En musique, au saut du lit
Les Romands? On ne sait pas encore vraiment s'ils se déplaceront pour jeter un œil curieux sur l'immense arène éphémère et ses alentours. Dans la lutte en culotte de jute, dans l'art du hornuss ou dans la puissance du jet de pierre, leurs représentants ne forment qu'une maigre délégation. Pour eux, ce rassemblement frôle presque l'exotisme et, comme prévu, ils ne se sont pas vraiment rués sur les billets en vente.
Les Suisses alémaniques, au contraire, ne se poseront guère de questions. Samedi et dimanche, dès potron-minet, ils occuperont l'espace. Comme dit un passionné, voilà bien le seul sport au monde où l'on se lève si tôt pour encourager des athlètes. Encourager, c'est d'ailleurs peu dire, car tout ça se fera en musique, cors des Alpes, schwyzerörgeli et toupins en appui.
Entre les sérénades du Maennerchor de Steffisburg et les dégustations de papet vaudois, Alémaniques et Lémaniques tenteront pourtant de se convaincre mutuellement que «la barrière de Rösti» n'est qu'un slogan inventé pour faire peur aux enfants et que de part et d'autre de la Suisse, la vraie certitude à partager est «qu'il n'y en a point comme nous»!
Nyon a bien sûr tout entrepris pour que la fête soit belle. 33 000 places sur six tribunes réparties autour d'une arène de 115 mètres de diamètre: c'est une infrastructure imposante qui attend les 280 lutteurs sélectionnés, 400 joueurs de hornuss et 50 lanceurs de pierre. Et un «village vaudois» ouvert à plein de rencontres bien ravitaillées.
Un taureau comme récompense royale
Quant au titre de roi de la lutte, pour lequel les Romands n'entretiennent aucune espèce d'illusion, il reviendra non seulement au plus costaud, mais aussi à celui qui peut compter sur les meilleurs équipiers capables de se surpasser au moment décisif.

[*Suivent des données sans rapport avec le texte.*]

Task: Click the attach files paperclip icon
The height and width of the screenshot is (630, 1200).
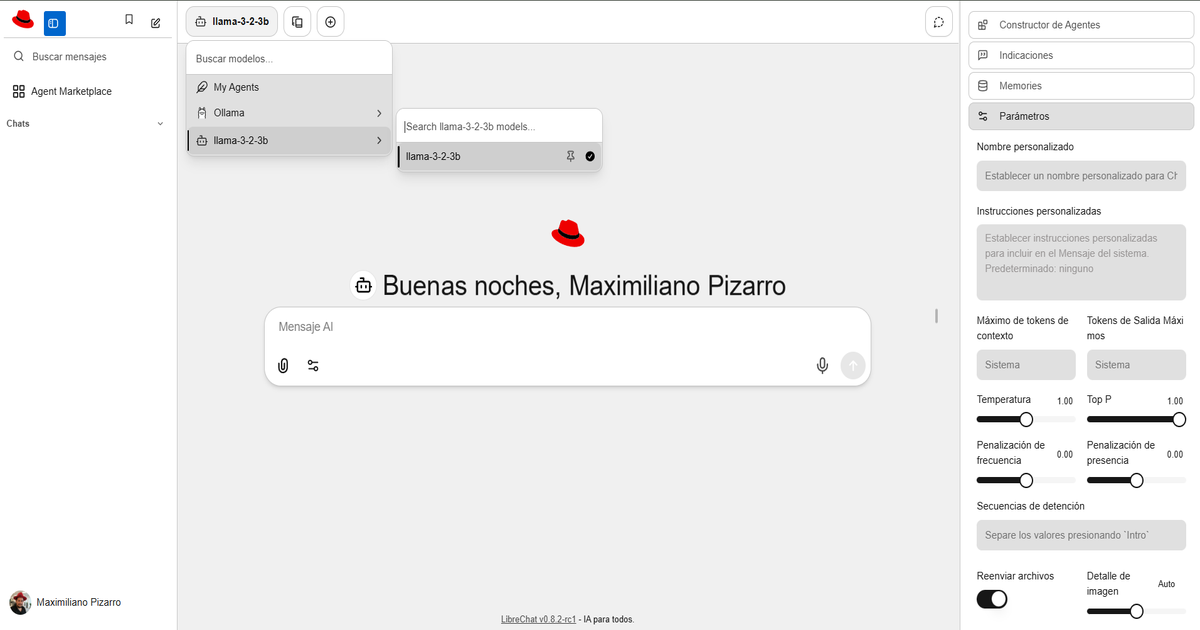Action: coord(283,366)
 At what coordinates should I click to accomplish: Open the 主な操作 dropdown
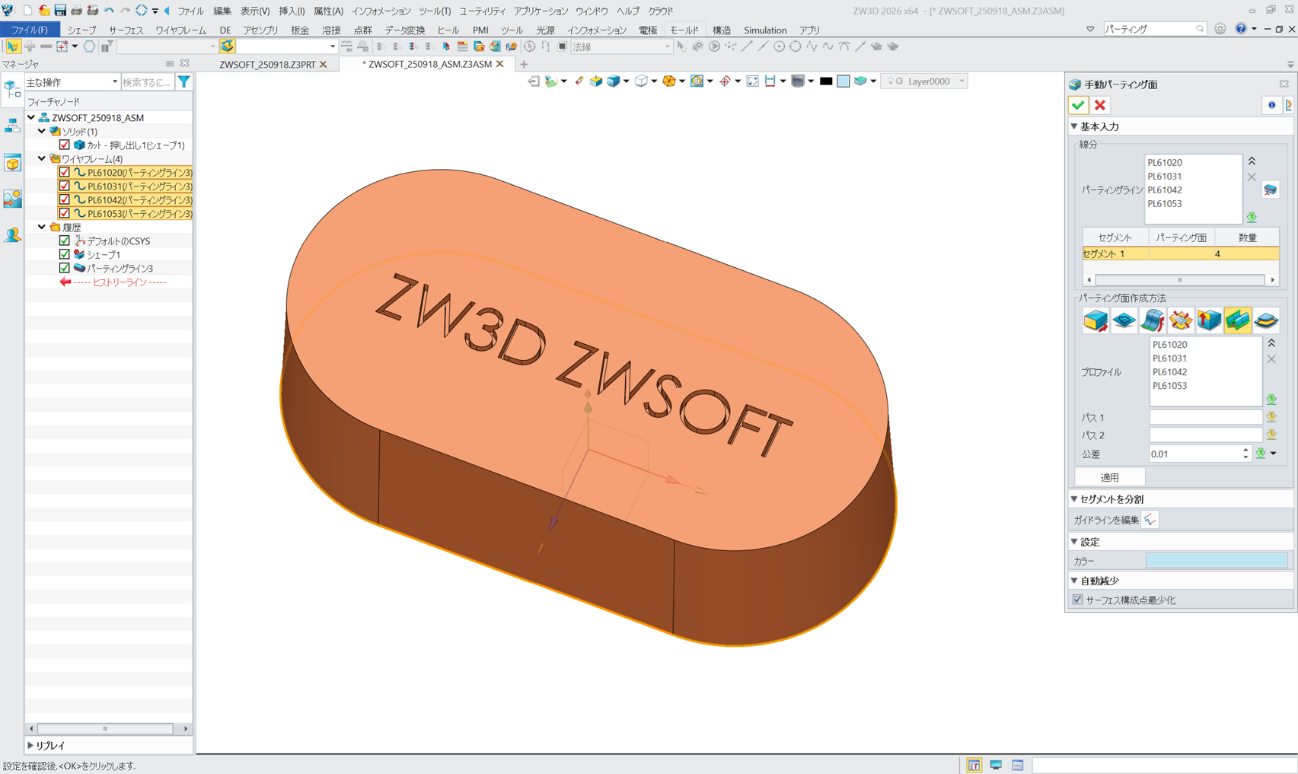pos(72,82)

Vainqueur à Berne il y a trois ans, le Saint-Gallois Jörg Abderhalden - 22 ans, 190 cm, 130 kg - entend défendre sa couronne. Et quitter Nyon heureux propriétaire du taureau qui récompense le nouveau seigneur de la sciure. Mais du Toggenburg ou du Muotathal, ses challengers ne lui feront pas de cadeaux. La lutte suisse ne punit pas les actes de lèse-majesté. Bien au contraire.